Proprietary vs open source

Open source software generally have their source code available for the public to take a look. But that said, all open source software are not equal. There are different open source licenses that are being used and you should understand the license under which the open source software is distributed. The restrictiveness of the open source licenses are very important to understand. We are talking about some of the licenses in the order of decreasing restrictiveness.

The GNU General Public License (GPL)

GPL preserves license notifications and copyright terms and is suitable for commercial, patent, and private use. Any software that uses GPL code must distribute all its source code under the same license. So if you use GPL code in your software (e.g., by using a GPL library), and distribute your application, all your source code must be made available under the same GPL license. This restriction makes the GPL a strong copyleft license.

The Affero GPL (AGPL)

AGPL only adds only one clause, but an important one for some software. Because the GPL license is only triggered when software is distributed, there is a loophole for software that is made available over the network only, i.e., not explicitly “distributed”. The AGPL license closes this loophole by including a remote network interaction clause that triggers the GPL license for any software used over a network.

The Lesser General Public License (LGPL)

LGPL provides the same level of terms as the AGPL and GPL copyleft open source licenses, including preserving copyright and license notifications. The prime variation is that smaller projects or objects accessed through larger licensed works do not require distribution of the larger project. Moreover, the modified source does not have to be distributed under the same terms that apply to the larger code project.

The Eclipse Public License (EPL)

EPL is commonly used for business software.With EPL, software developed using EPL, non-EPL, and even proprietary code can be combined and sub-licensed – provided any non-EPL elements reside independently as separate modules or objects. Modifications can be made under the EPL license, but they must be released under the same terms.

The Mozilla Public License (MPL)

MPL is the least restrictive copyleft open source software license. They make it easy to modify and use their code in closed-source and/or proprietary software, as long as any code licensed under the MPL is kept in separate files and these files are distributed with the software. The MPL also includes patent grants and enforces that copyright notices be retained.

Apache License

The Apache License requires license notifications and copyrights on the distributed code and/or as a notice in the software.
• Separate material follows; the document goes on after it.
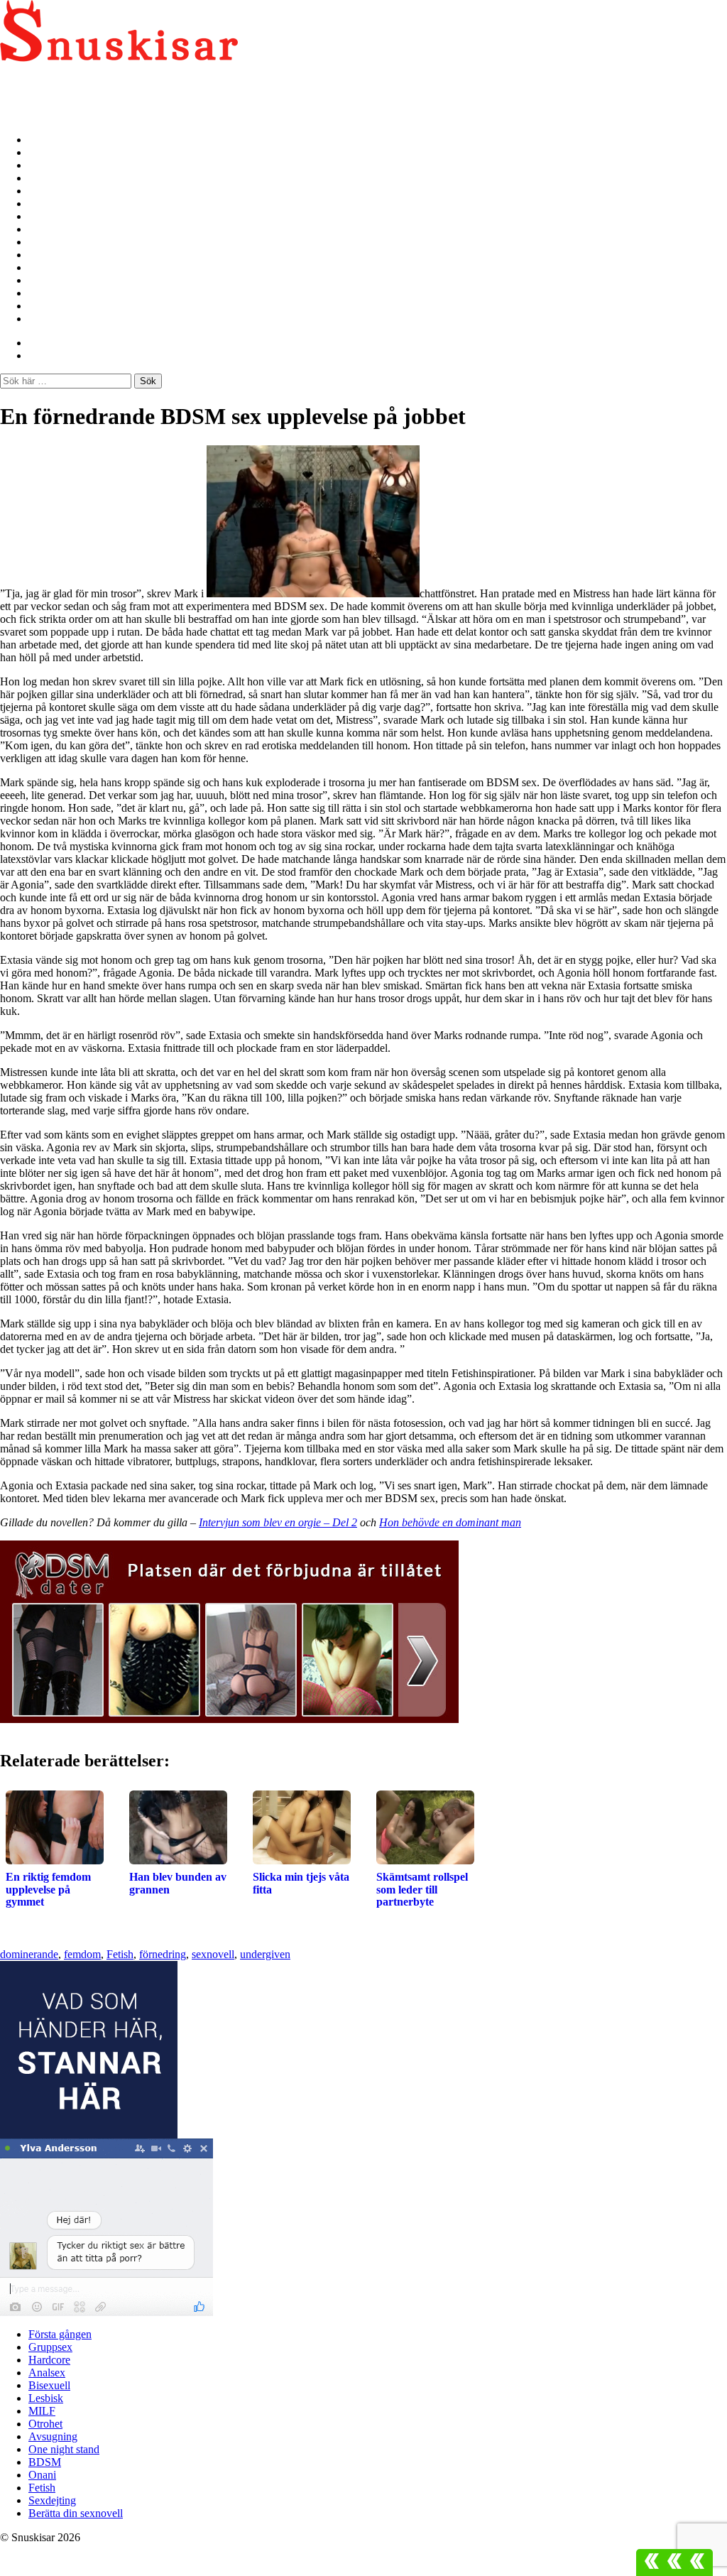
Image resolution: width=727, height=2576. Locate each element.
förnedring (162, 1954)
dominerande (29, 1954)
However, derivative works, larger projects, or modifications are allowed to carry different licensing terms when distributed and are not required to provide source code. Apache licenses contain a patent grant.

MIT License

The MIT License, which bears the name of the famous university where it originated, is perhaps the most used open source license in the world, perhaps because it is very short and clear and easy to understand. Iit allows anyone to do whatever they wish with the original code, as long as the original copyright and license notice is included either in the distributed source code or software. It removes any liability from authors and does not explicitly contain a patent grant.

BSD License

The Berkeley Source Distribution (BSD) License is another permissive open source license that preserves license notices and copyrights but allows larger or licensed works to be distributed without source code and under different license terms. The 2- clause BSD License is very similar to the MIT open source license, while the 3-clause and 4-clause BSD licenses add more requirements or restrictions related to reuse and other terms.


Unlicense: As its name indicates, this is the least restrictive of open source licenses because it amounts to making the open source open to the public domain. No conditions apply, meaning these unlicensed works can be distributed without source code and under different terms.